## Stored data
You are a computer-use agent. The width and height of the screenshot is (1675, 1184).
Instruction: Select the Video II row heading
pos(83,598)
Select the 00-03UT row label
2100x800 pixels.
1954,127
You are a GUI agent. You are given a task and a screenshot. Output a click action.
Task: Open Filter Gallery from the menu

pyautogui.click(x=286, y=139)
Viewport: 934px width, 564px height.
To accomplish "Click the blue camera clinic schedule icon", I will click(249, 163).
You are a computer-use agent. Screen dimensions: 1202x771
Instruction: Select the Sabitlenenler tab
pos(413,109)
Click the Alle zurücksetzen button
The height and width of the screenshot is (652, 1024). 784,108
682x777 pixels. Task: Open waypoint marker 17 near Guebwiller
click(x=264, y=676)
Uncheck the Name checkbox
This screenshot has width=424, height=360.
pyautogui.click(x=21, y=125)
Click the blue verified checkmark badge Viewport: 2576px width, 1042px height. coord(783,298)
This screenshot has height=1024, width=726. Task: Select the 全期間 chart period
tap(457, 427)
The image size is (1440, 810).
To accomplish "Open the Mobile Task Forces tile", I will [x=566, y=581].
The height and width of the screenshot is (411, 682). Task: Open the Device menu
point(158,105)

## EXERCISE
From the data above, show each line that contains "Viewport".

## SOLUTION
Viewport: 934px width, 564px height.
Click the blue verified checkmark badge Viewport: 2576px width, 1042px height. coord(783,298)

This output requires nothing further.